The breach, which unfolded on September 28, compelled ESO to shut down systems temporarily to curb the incident’s reach. Although the attackers accessed and encrypted internal systems, ESO said it restored them using backups.
In an incident notice published earlier today, the firm stated an unauthorized third party may have obtained personal data, and they are actively collaborating with federal law enforcement investigations. Patient information, including names, addresses and health details were compromised, with potential exposure of sensitive information like Social Security numbers.
“The fact is that HIPAA compliance does include allowances for health care providers to store ePHI in SaaS applications and in the cloud,” commented Colin Little, security engineer at Centripetal.

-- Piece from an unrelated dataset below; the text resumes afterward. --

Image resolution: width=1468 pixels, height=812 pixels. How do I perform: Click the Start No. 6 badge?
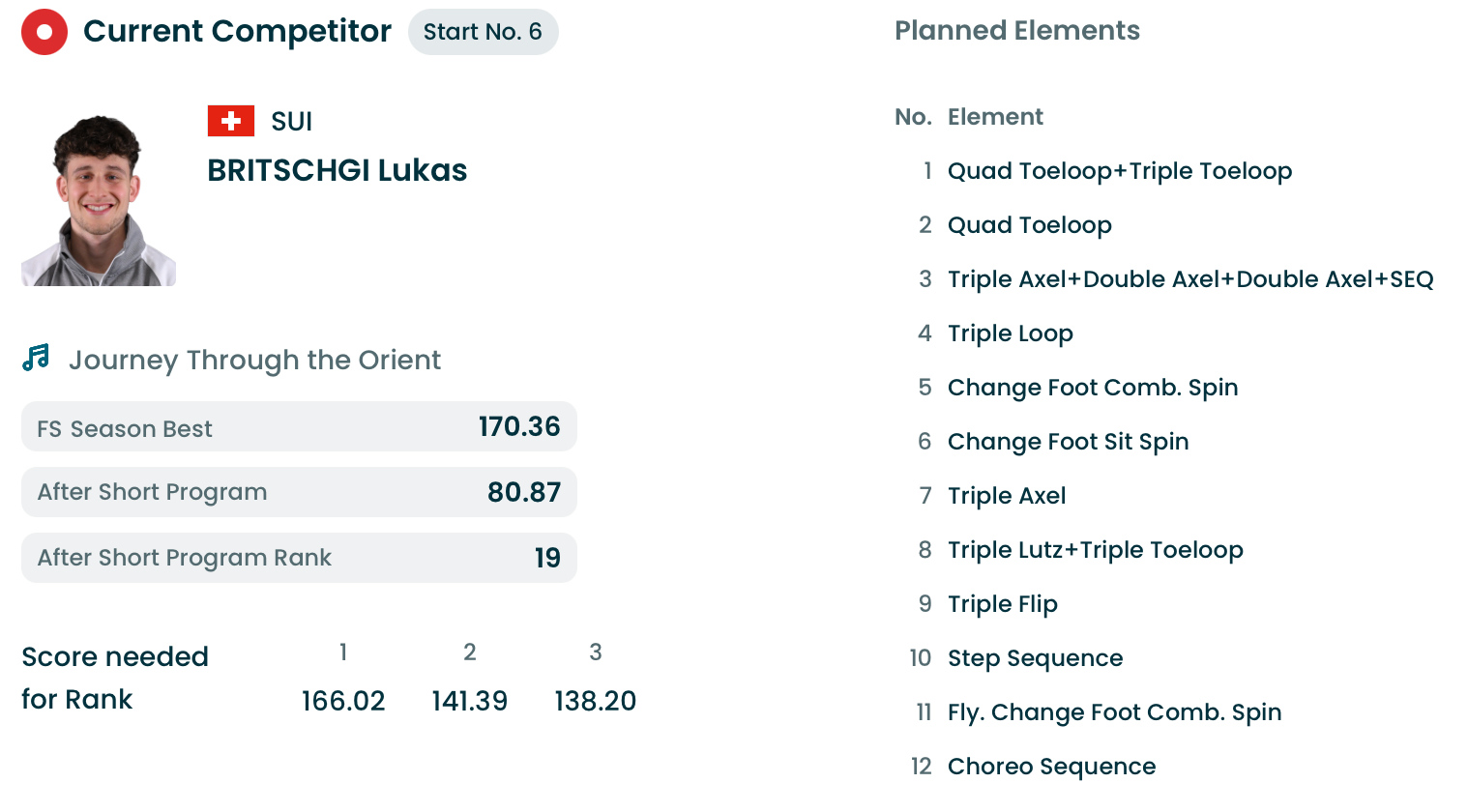pos(483,32)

“All guidance I see for health care providers states that SaaS application vendors need to be thoroughly vetted when making that choice. While there are a lot of factors that make the choice of going to a SaaS application appealing, such as scalability and economic factors, a much more thorough risk assessment of this strategy is clearly required.”
While the ransomware gang responsible remains unidentified, ESO’s statement suggests that the company may have paid to secure the deletion of impacted data. Infosecurity has reached out to the company to verify these claims.
Regardless, the company notified the Maine Attorney General’s Office on December 19 that 2.7 million individuals were affected, with letters mailed out starting December 12. Over 9500 Tallahassee Memorial HealthCare patients were among those affected.
Collaborating with healthcare providers like Ascension Providence and Manatee Memorial Hospital, ESO is informing patients of the breach. Other impacted institutions include Mississippi Baptist Medical Center, Merit Health Biloxi, Merit Health River Oaks and various healthcare facilities.
“Affected patients should immediately take steps to protect themselves from identity theft and health benefits fraud,” commented Paul Bischoff, consumer privacy advocate at Comparitech.
“ESO hasn’t stated whether affected patients will get free credit monitoring, but I expect at least some of them will. Check your credit reports, take advantage of the free credit monitoring, and keep an eye on your medical bills for suspicious activity.”